[protobuf] Re: Suggesting a new Wire Type which encodes length by nested field count rather than bytes

Sebastian Markbåge Mon, 19 Apr 2010 10:26:02 -0700

Thank you, Marc. I see. I wasn't clear about the Group wire-types. Are
there any futher documentation and information about it's deprecated
status? I can't seem to find anything except this old thread:


http://groups.google.com/group/protobuf/browse_thread/thread/50aa6cb61a809a3c/bb0c4f2a80e72411

The benefit of having the number of fields is that you can allocate a
reasonable amount of buffer space. E.g. allocating an array of
pointers in memory. In my case it results in one less byte per set
than start/end group. Although I don't think this is necessarily a big
enough benefit to introduce a new wire type considering the limited
space.

Jason, the point is to be able to include nested large messages. In
this case it's more difficult to split it into smaller fragments as
you also need to split the parent messages. Let's say I have 1 root
message containing 10 messages that each contains 100 nested messages
and each of those has many fields.

The client doesn't need to fit it all in memory. It can put the result
in a database buffer, split it up or send it along to new targets as
it's parsing the file.

To evaluate the full benefit we should look at the full application
usage and not just the serialization process in isolation. Even if the
source/target content is a memory representation, that memory
representation is often different than the message representation.
Such as in the .NET implementations. By targeting that representation
directly, there's no need to double the memory usage.

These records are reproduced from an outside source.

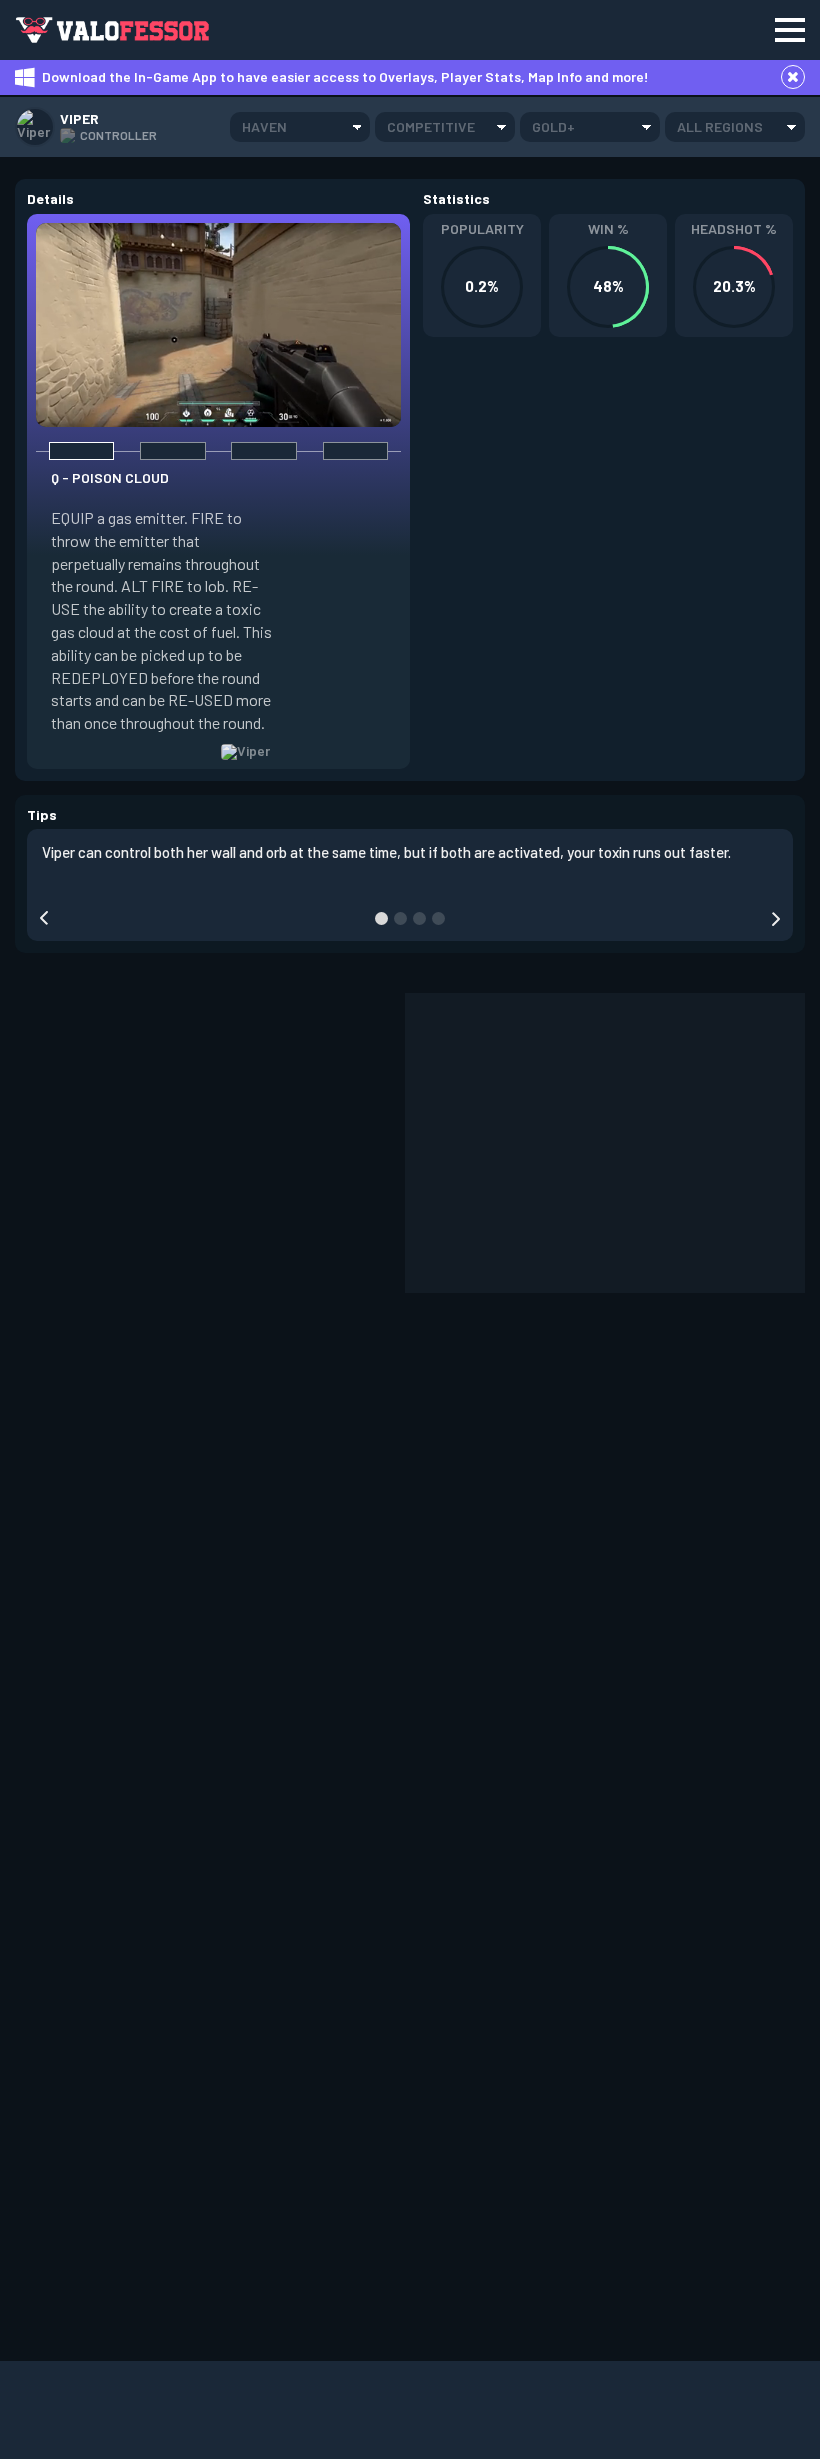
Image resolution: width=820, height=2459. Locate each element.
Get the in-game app (333, 29)
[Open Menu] (790, 30)
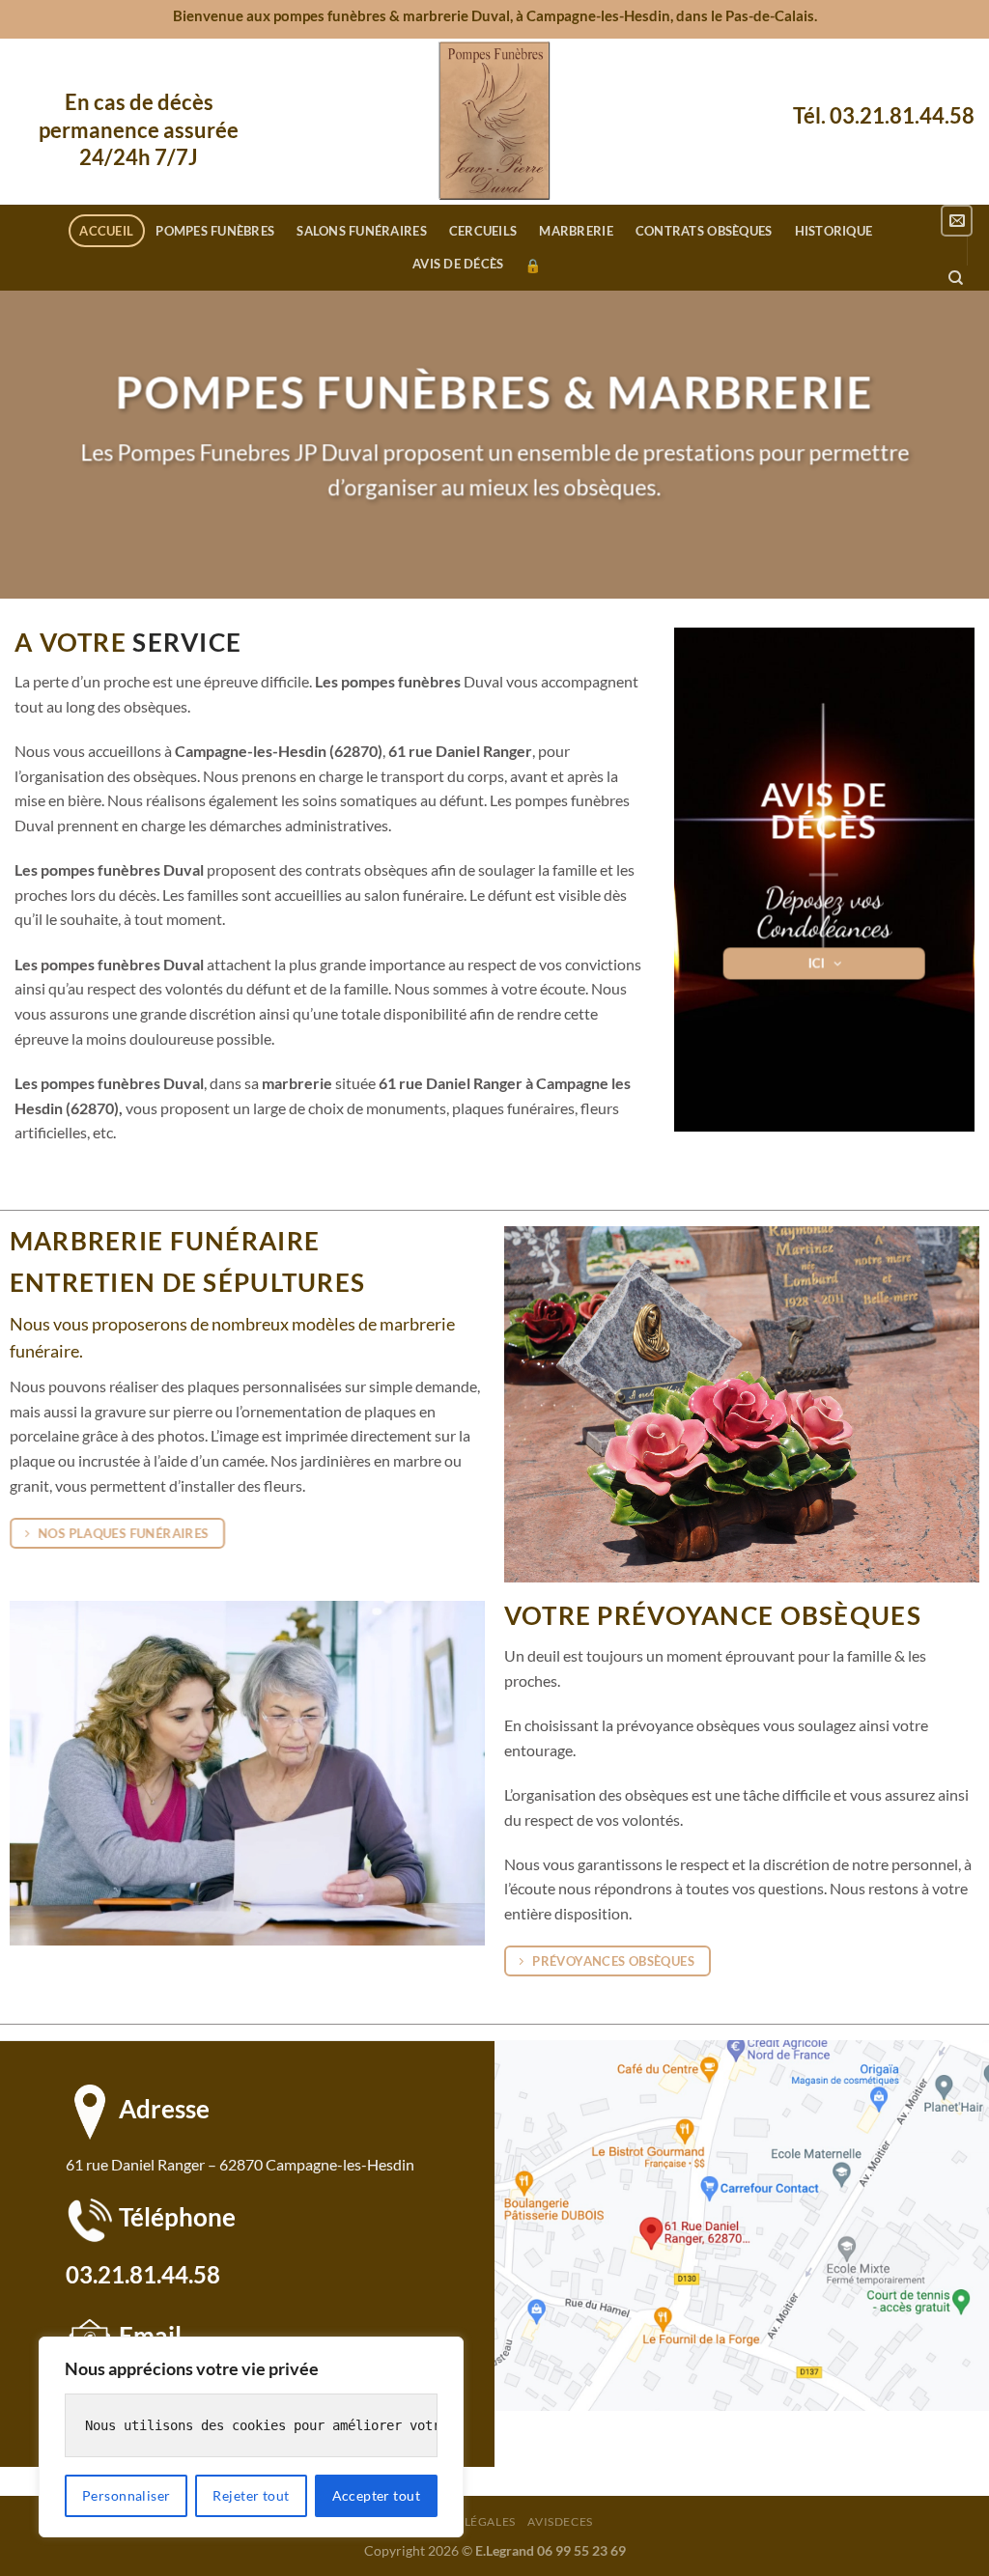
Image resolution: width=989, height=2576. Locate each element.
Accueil (106, 230)
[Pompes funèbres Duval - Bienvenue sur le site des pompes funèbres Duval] (495, 122)
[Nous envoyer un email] (957, 221)
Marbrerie (575, 230)
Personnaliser (126, 2495)
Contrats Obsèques (704, 230)
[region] (251, 2437)
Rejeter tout (250, 2495)
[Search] (956, 278)
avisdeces (560, 2521)
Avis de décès (457, 263)
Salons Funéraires (361, 230)
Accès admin (533, 265)
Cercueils (483, 230)
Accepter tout (376, 2495)
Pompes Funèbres (214, 230)
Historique (834, 230)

About the unknown fields. The number would indicate the number of
fields directly within. If that happens to be an unknown field, that
doesn't matter, as long as it's a known wire-type.

If it's an unknown wire type, it would have to fail. So should groups.
A client can't just look for the corresponding end tag since the
unknown wire-type may contain the same byte as the end tag. It's the
same issue.

Now, the start/end group wire-types does solve my problem sufficiently
well. The only problem is it's deprecated status.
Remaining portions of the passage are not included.